Differentiate $\mathbf{y}=\mathbf{\tilde x}/\sigma$, the Jacobian of LN , denoted as $J_{\rm LN} \in \mathbb{R}^{D \times D}$, with respect to $x$ is

\[J_{\rm LN}\;=\;\frac{1}{\sigma}\left(I-\frac{1}{D}\mathbf{1}\mathbf{1}^\top-\frac{1}{D}\mathbf{y}\mathbf{y}^\top\right)\]

Component form (useful for implementation checks):

\[\frac{\partial y_i}{\partial x_j}=\frac{1}{\sigma}\left(\delta_{ij}-\frac{1}{D}-\frac{1}{D}y_i y_j\right)\]

where $\delta_{ij} = 1$ if and only if $i=j$. $J_{\rm LN}$ has two eigenvalue: 0 and $1/\sigma$, eigenvalue 0 has two different Eigenvectors: mean direction $\mathbf{1}$ and current normalized direction $y$.

\[J_{\rm LN} \cdot \mathbf{1}=\mathbf{0}\quad(\text{shift invariance}),\qquad J_{\rm LN} \cdot \mathbf{y}=\mathbf{0}\quad(\text{scale invariance}).\]

LN kills the two directions to which it is invariant. $J_{\rm LN}$ is exactly a projection onto the subspace orthogonal to 1 and $y$, followed by a uniform scaling $1/\sigma$. Thus $J_{\rm LN}$ is the orthogonal projector onto the $(D-2)$-dimensional subspace

\[\mathcal{S} \;=\;\{v\in\mathbb{R}^D:\ \mathbf{1}^\top v=0,\; y^\top v=0\}\]

Geometrically, For any upstream gradient $g=\partial\mathcal{L}/\partial y$,

\[J_{\rm LN} \cdot g \;=\; \frac{1}{\sigma}\Big(g-\overline{g}\,\mathbf{1}-\overline{gy}\,y\Big), \quad \overline{g}=\tfrac{1}{m}\mathbf{1}^\top g,\;\overline{gy}=\tfrac{1}{m}y^\top g.\]

So LN backprop is equal to orthogonal projection onto $\mathcal{S}$ followed by a scalar scaling $1/\sigma$. Let’s analyze Post-LN block (LN after the residual sum)

\[x_{l+1} \;=\; \mathrm{LN}(x_l + f((x_l)))\]
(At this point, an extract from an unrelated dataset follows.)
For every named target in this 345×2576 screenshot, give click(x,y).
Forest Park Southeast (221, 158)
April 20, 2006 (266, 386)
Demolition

Let \(g_{l+1}=\partial\mathcal{L}/\partial x_{l+1}\). Backprop:

\[\begin{align} \frac{\partial \mathcal{L}}{\partial x_l} & = \frac{\partial \mathcal{L}}{\partial x_{l+1}} \cdot \frac{\partial x_{l+1}}{\partial x_{l}} = J_{\rm LN}(x_l + f(x_l)) \cdot (I+J_{f}(x_l)) \cdot g_{l+1} \\[10pt] & \approx (I + J_{f}(x_l)) \cdot \frac{1}{\sigma} \cdot g_{l+1}. \end{align}\]

Over $L$ stacked post-LN layers,

\[\|g_0\|_2 \;\approx\; \Big(\prod_{\ell=0}^{L-1} \|I+f'_\ell\|_2 \Big) \Big(\prod_{\ell=0}^{L-1} \frac{1}{\sigma_\ell}\Big) \|g_L\|_2 \,\]

So the product of LN scalings $\prod (1/\sigma_\ell)$ can force vanishing or exploding gradients. Similary, we analyze Pre-LN block

\[x_{l+1}=x_l + f(\mathrm{LN}(x_l))\]

Backprop with \(g_{l+1}=\partial\mathcal{L}/\partial x_{l+1}\):

\[\begin{align} \frac{\partial \mathcal{L}}{\partial x_l} & = \frac{\partial \mathcal{L}}{\partial x_{l+1}} \frac{\partial x_{l+1}}{\partial x_l} \\[10pt] & = g_{l+1} (I+J_{f}({\rm LN}(x_l))J_{\rm LN}(x_l)) \end{align}\]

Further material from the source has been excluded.